───── Excerpted records ─────

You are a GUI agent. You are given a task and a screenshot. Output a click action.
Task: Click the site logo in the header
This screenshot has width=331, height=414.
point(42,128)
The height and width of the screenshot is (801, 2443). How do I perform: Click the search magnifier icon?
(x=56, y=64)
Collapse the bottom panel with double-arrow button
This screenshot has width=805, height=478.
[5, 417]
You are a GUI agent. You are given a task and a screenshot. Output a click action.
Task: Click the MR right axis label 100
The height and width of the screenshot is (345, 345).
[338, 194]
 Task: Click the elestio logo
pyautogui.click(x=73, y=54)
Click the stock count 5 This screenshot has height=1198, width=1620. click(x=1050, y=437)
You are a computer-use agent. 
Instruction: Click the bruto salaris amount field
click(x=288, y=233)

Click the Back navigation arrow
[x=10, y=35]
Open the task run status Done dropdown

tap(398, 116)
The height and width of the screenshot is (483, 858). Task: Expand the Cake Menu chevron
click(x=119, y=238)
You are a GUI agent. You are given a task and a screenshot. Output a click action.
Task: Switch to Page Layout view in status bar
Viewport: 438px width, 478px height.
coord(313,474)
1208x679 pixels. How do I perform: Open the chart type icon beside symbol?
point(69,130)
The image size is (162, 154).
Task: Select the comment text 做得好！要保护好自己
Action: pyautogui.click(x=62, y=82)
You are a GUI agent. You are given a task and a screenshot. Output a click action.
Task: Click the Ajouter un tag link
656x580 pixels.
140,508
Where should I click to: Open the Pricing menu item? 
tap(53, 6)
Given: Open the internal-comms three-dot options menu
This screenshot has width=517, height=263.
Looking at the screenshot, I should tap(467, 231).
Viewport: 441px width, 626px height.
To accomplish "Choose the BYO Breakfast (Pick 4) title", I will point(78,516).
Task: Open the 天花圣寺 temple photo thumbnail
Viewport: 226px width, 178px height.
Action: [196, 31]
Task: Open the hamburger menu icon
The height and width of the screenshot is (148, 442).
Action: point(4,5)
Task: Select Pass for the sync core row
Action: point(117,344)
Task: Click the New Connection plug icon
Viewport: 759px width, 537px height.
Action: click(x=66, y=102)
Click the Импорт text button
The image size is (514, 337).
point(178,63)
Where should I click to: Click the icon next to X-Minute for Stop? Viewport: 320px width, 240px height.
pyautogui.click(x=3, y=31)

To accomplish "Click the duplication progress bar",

─────

Scan the data above; copy every line where "accomplish" appears.

Exercise output:
To accomplish "Choose the BYO Breakfast (Pick 4) title", I will point(78,516).
To accomplish "Click the duplication progress bar",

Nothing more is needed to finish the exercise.